The present invention relates to the method of reducing emissions of nitrogen oxides and, in particular, relates to a method of reducing nitrogen oxide emissions resulting from burning nitrogen containing fuels.
In recent years, there has been a growing concern over the problem of air pollution. This problem has become acute in industrialized urban areas of the country. There are a variety of sources of air pollution such as the internal combustion engine, chemical and metallurgical plants, power generating plants, etc. One of the more serious pollutants is the nitrogen oxides such as NO and NO.sub.2 (hereinafter referred to collectively as "NO.sub.x "). The nitrogen oxides contribute to air pollution by the formation of photochemical smog.
A source of NO.sub.x emissions is fuel burning plants such as power generating plants, incinerators, etc. In fuel burning plants, there are two sources of NO.sub.x emissions. The first source of NO.sub.x emissions originates from the thermal fixation of atmospheric nitrogen at the elevated temperatures obtained during the combustion process. The second source of NO.sub.x emissions originates from the thermal conversion of some of the organically-bound nitrogen in the hydrocarbon fuel to NO.sub.x during the combustion process. In most cases, depending upon the combustion technique, about 15 to about 30% of the organically-bound nitrogen is converted to NO.sub.x. Unfortunately, commercial methods of denitrification consume relatively large amounts of hydrogen and are thus an expensive and inefficient method of removing organically-bound nitrogen from hydrocarbon fuel. In several areas where air quality control regulations have been promulgated, inexpensive high nitrogen containing fuels cannot be burned in fuel burning plants. This is a substantial problem because there exists a shortage of inexpensive low nitrogen containing fuels. Thus, there is a significant need for a method to reduce NO.sub.x emissions from the combustion of high nitrogen fuels in fuel burning plants.
One prior method of reducing NO.sub.x emissions from fuel burning plants comprises blending fuels containing a small amount of organically-bound nitrogen with fuels containing larger amounts of organically-bound nitrogen to obtain a fuel mixture having a more acceptable amount of nitrogen. However, this method requires the use of substantially greater amounts of low nitrogen containing fuels than high nitrogen containing fuels to obtain a mixture having an acceptable level of nitrogen. Alternatively, this method requires the consumption of large amounts of hydrogen in commercial denitrification processes to reduce the nitrogen content of the fuel at a relatively high refining cost.
Another prior method of reducing NO.sub.x emissions from fuel burning plants comprises off-stoichiometric combustion of the fuel. This type of combustion was accomplished in a furnace having two sets of burners which were vertically spaced apart. Fuel-rich combustion was carried on in the lower burners and air-rich combustion was simultaneously carried on in the upper burners.
In fuel-rich combustion, the oxygen selectively reacts with the hydrocarbon fuel due to the oxygen deficient atmosphere, thereby reducing the flame temperature and the amount of thermal fixation of atmospheric nitrogen.

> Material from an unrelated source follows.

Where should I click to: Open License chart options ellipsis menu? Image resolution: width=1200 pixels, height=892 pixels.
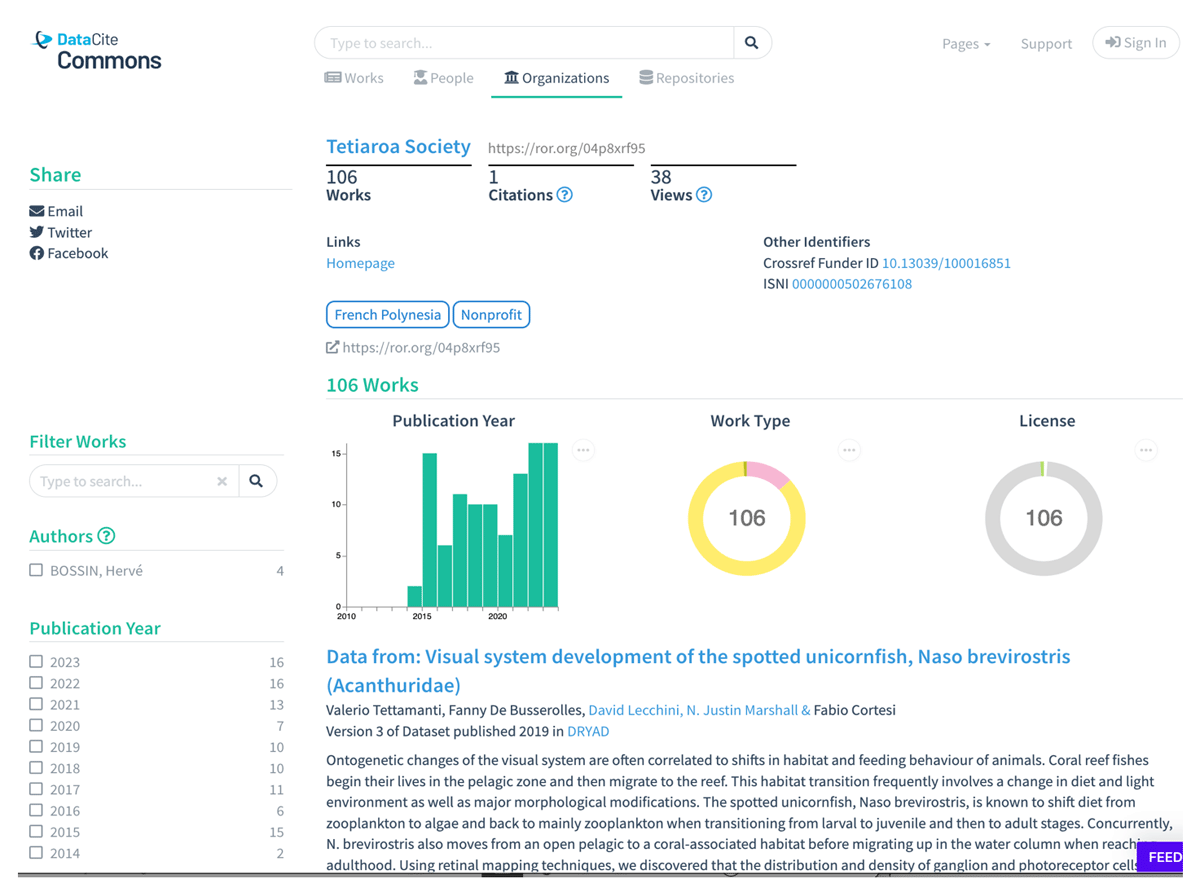pos(1146,450)
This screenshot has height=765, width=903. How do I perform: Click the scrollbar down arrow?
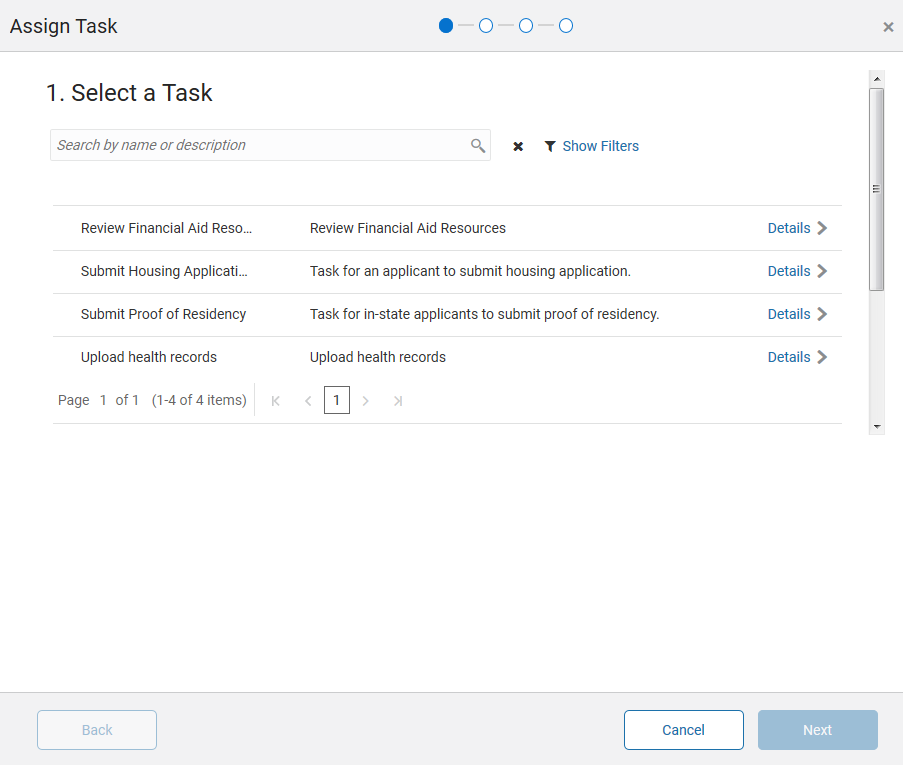click(x=877, y=426)
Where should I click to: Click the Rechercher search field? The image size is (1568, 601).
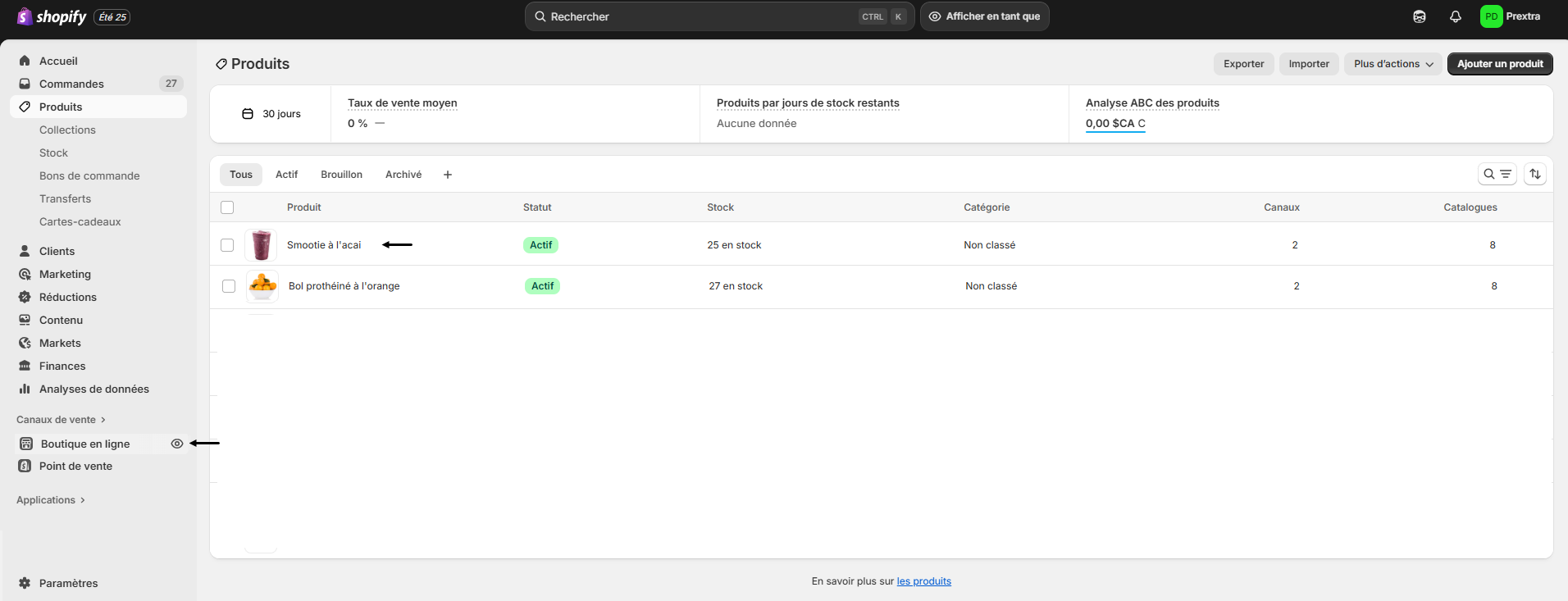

The fuel-rich combustion also results in the formation of relatively stable reduced nitrogen species. The formation of these more stable nitrogen species minimizes the conversion of organically-bound nitrogen in the fuel into NO.sub.x. Unfortunately, the fuel-rich combustion also causes thermal cracking of the unburned fuel, thereby resulting in the formation of a significant amount of condensable carbon or smoke. To avoid giving off smoke, the upper burners were operated in an air-rich manner. The air-rich combustion functioned to completely burn any unburned fuel in the combustion gases from the fuel-rich combustion. However, the excess amount of oxygen provided to the upper burners resulted in increased conversion of the organically-bound nitrogen into NO.sub.x from the fuel supplied to the upper burners. Thus, a method which will produce a further reduction of NO.sub.x emissions is still required.